Another fine collage of text, imagery and clips at DC's: "Entry level: Luchino Visconti's 'German Trilogy' (1969 - 1973)." Also: Dennis Cooper once wrotes a screenplay for Carter Smith; he tells the story behind this cliffhanger-and-gay-porn-spiked feature and posts the first 20 pages; Cooper hears Smith is still interested in making the film: "I'm pretty skeptical that Warm is ever going to get made, but we'll see."

"Counting Down Ten Sadly Underseen Films." Do take a look at what Aaron Hillis has done with this list for IFC.

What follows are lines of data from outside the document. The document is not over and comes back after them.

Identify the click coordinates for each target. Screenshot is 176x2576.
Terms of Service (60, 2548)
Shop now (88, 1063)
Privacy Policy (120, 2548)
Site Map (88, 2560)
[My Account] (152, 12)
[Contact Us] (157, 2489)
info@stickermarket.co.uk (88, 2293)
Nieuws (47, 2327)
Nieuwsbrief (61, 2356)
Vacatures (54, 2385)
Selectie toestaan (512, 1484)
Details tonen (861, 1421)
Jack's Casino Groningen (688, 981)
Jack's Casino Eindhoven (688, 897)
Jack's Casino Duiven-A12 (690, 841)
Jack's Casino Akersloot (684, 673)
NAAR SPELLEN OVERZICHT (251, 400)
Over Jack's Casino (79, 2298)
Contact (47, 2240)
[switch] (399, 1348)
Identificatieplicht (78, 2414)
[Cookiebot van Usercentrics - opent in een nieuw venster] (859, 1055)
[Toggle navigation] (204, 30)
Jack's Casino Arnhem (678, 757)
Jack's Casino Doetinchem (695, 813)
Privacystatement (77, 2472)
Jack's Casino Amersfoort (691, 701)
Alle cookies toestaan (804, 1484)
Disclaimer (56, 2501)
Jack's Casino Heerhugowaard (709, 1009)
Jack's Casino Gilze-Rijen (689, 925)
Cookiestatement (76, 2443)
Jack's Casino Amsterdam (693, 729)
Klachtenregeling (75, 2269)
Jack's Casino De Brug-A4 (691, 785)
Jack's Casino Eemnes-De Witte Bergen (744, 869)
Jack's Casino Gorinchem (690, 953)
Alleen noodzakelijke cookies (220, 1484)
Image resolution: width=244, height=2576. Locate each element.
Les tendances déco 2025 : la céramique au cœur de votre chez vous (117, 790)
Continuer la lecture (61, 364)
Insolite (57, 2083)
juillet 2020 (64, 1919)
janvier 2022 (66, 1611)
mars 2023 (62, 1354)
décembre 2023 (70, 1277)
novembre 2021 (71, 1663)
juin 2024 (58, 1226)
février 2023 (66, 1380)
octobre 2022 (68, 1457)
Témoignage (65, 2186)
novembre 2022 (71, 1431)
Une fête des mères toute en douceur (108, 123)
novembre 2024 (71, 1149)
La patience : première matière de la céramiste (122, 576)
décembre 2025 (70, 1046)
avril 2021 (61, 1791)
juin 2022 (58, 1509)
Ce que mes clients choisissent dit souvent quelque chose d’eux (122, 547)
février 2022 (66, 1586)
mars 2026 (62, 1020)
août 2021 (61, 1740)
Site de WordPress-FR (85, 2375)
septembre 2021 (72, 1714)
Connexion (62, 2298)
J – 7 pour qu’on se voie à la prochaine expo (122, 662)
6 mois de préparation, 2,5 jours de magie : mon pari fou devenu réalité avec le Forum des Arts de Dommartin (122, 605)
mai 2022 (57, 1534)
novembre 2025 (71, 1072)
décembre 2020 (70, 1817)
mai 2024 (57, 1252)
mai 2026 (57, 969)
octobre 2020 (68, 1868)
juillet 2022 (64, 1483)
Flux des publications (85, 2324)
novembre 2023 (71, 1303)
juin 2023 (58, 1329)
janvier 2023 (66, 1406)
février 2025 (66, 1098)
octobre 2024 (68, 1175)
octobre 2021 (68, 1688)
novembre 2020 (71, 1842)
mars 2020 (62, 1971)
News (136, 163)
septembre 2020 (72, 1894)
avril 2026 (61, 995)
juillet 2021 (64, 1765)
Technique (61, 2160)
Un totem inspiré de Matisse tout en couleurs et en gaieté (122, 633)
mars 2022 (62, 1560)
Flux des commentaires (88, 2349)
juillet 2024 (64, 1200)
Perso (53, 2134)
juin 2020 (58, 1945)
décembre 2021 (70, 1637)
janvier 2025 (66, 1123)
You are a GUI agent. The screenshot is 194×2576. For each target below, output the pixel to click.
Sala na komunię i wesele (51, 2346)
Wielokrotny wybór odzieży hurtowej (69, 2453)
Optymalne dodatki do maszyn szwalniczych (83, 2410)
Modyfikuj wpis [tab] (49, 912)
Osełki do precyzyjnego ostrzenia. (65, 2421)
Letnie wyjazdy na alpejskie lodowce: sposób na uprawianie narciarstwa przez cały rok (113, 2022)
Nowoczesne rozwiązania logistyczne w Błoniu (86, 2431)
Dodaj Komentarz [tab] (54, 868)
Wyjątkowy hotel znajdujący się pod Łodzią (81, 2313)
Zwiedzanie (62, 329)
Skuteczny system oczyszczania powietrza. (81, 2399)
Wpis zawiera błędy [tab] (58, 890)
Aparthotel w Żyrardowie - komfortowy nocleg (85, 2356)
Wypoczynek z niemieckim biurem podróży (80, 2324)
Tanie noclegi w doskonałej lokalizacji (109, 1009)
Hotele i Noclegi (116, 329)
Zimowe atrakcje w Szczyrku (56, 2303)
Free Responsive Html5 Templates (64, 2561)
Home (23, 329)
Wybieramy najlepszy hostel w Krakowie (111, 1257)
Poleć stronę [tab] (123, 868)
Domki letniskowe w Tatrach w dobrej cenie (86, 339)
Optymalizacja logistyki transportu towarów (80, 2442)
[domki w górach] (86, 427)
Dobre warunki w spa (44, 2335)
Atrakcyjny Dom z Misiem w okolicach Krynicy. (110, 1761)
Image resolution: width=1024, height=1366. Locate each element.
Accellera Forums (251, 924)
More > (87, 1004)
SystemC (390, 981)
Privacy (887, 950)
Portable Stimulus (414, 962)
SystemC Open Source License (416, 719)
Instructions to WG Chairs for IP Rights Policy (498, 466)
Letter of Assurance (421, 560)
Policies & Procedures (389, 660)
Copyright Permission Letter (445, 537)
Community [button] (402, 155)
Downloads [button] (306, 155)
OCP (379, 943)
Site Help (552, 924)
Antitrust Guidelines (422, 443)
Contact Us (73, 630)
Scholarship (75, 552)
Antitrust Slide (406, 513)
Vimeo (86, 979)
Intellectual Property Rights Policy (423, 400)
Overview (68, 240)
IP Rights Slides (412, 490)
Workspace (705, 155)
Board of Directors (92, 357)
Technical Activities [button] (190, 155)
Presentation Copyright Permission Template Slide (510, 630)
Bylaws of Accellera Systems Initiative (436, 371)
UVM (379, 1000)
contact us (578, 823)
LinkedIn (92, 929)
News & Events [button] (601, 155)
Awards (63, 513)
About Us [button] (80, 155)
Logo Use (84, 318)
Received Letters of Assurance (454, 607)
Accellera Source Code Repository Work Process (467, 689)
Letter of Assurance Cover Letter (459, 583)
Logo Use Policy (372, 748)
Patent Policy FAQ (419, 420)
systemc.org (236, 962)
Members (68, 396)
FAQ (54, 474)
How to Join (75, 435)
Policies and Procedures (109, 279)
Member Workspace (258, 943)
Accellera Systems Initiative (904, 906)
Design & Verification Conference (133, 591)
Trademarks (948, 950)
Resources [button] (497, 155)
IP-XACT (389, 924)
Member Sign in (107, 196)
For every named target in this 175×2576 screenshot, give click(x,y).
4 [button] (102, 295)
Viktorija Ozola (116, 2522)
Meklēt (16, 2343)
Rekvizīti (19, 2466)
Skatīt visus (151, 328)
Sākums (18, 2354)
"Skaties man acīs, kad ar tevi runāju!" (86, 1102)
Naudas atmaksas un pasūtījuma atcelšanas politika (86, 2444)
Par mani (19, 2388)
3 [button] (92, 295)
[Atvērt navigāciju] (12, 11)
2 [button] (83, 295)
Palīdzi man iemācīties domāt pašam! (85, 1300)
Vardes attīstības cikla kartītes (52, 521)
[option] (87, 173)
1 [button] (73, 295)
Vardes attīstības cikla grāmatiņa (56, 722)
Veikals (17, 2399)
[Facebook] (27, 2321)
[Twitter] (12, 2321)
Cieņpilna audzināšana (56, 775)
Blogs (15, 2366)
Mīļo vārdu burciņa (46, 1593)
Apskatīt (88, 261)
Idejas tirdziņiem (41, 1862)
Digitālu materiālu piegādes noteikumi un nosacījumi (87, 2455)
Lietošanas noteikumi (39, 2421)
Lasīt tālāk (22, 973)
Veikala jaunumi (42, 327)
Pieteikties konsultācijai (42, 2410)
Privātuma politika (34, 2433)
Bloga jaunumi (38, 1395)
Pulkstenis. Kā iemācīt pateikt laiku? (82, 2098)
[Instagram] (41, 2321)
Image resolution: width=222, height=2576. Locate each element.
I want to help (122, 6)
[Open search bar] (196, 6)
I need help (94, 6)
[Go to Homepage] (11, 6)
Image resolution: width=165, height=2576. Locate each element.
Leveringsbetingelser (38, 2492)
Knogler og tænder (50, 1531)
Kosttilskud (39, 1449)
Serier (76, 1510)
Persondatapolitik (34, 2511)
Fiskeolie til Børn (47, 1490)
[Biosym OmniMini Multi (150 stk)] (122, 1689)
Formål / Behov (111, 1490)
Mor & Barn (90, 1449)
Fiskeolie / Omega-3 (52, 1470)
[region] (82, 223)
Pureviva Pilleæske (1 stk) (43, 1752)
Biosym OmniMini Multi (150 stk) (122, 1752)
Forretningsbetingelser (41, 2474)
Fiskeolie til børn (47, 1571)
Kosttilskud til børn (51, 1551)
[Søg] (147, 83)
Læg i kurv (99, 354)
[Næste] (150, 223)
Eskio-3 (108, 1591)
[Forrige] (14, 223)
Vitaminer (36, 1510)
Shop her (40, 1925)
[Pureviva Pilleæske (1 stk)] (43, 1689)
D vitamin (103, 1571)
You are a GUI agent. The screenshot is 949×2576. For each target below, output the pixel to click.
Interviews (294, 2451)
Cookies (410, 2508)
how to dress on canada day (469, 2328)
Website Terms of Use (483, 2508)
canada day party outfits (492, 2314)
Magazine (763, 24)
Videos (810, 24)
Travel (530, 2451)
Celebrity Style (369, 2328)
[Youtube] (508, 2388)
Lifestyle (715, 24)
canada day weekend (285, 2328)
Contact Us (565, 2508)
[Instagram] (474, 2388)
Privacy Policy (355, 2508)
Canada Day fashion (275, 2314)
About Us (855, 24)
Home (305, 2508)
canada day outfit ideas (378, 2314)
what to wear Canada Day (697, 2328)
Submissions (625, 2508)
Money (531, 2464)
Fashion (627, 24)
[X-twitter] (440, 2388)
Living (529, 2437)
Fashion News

Emile De Antonio's "America is Hard to See is a film whose heart and mind is in the right place; but like its subject [Eugene McCarthy], that's about all it is." Tom Sutpen at Bright Lights After Dark.

Immortal Love Daniel Kasman sees, for the first time, a film by Kinoshita Keisuke, and shares his notes in the Auteurs' Notebook: "Immortal Love strikes me as very modern in its stylization, and very modern for 1961, absorbing lessons of camera bravura both from the rise of art-cinema in the 1950s (Fellini, Rossellini), popular cinema turned 'art-cinema' from Japan (Mizoguchi, Kurosawa), and latter day Hollywood stylists getting wilder in the 1950s like Welles, Hitchcock and Minnelli."

"Kim Novak - a major star if not a major actress - had something to offer that was a far cry from updated Hayworth or imitation Monroe," writes Jonathan Rosenbaum. "In point of fact, Novak was more beautiful than either actress, yet paradoxically she was also less of a fantasy. Marilyn Monroe was plainly a comic-strip figure and a fantasy wish-fulfillment that simultaneously converted all the men in her orbit into both fathers and infants, whereas Hayworth apparently lived up to her own self-characterization: 'Men go to bed with Gilda but they wake up with me.' But Novak was real from the get-go, and it's tempting to think that her humble Midwestern origins had something to do with her reality."

Gerald Bartell reviews David Kaufman's Doris Day: The Untold Story of the Girl Next Door for the Washington Post.

The Good, the Bad, the Weird "Kim Jee-woon, who has an impressive track record of having successfully tackled a wide range of genres, from sports comedy (The Foul King) to horror (A Tale of Two Sisters) and European-style film noir (A Bittersweet Life), now turns his sight on the western," writes Kyu Hyun Kim at Koreanfilm.org, noting that viewing The Good, the Bad, the Weird is "a lot like watching a witty pastiche of great westerns, a la My Name is Nobody, rather than a great western itself.

"In a move that could have a big impact on indie film sales and distribution, online film rental service Netflix is shuttering its film financing and acquisition arm Red Envelope Entertainment." Gregg Goldstein has more in the Hollywood Reporter. And Anthony Kaufman has even more at indieWIRE.

Also via Movie City News: "Two years after the success of Lonelygirl15 - the groundbreaking YouTube serial that turned out to be not the DIY diary of a 16-year-old girl but the work of three wannabe auteurs in Beverly Hills - Web video has finally captured Hollywood's imagination." The focus of Frank Rose's piece for Wired is Gemini Division, starring Rosario Dawson.

And also in Wired: Scott Brown puts together an oral history of WarGames.

"The end result of genre television hero Joss Whedon's intriguing episodic short film Dr Horrible's Sing-A-Long Blog suggests a brighter future for mainstream entertainers than previous attempts at digital programming have suggested." Eric Kohn in Stream. And the actual numbers? Jeffrey McManus does some "back-of-the-cocktail napkin guesstimation." Via Waxy.

More Kohn, more Stream: A talk with stop-motion animator Nick Hilligoss.

Ciao Congrats to David Lowery and his fellow cast and crew on the impending theatrical release of of Ciao.

Patrick Goldstein researches the research screenwriter Peter Morgan's been doing on The Special Relationship, the projected third part of his, you might say, Cool Britannia trilogy (following The Deal and The Queen), this one examining how Tony Blair and Bill Clinton got along during the three years that their respective administrations overlapped.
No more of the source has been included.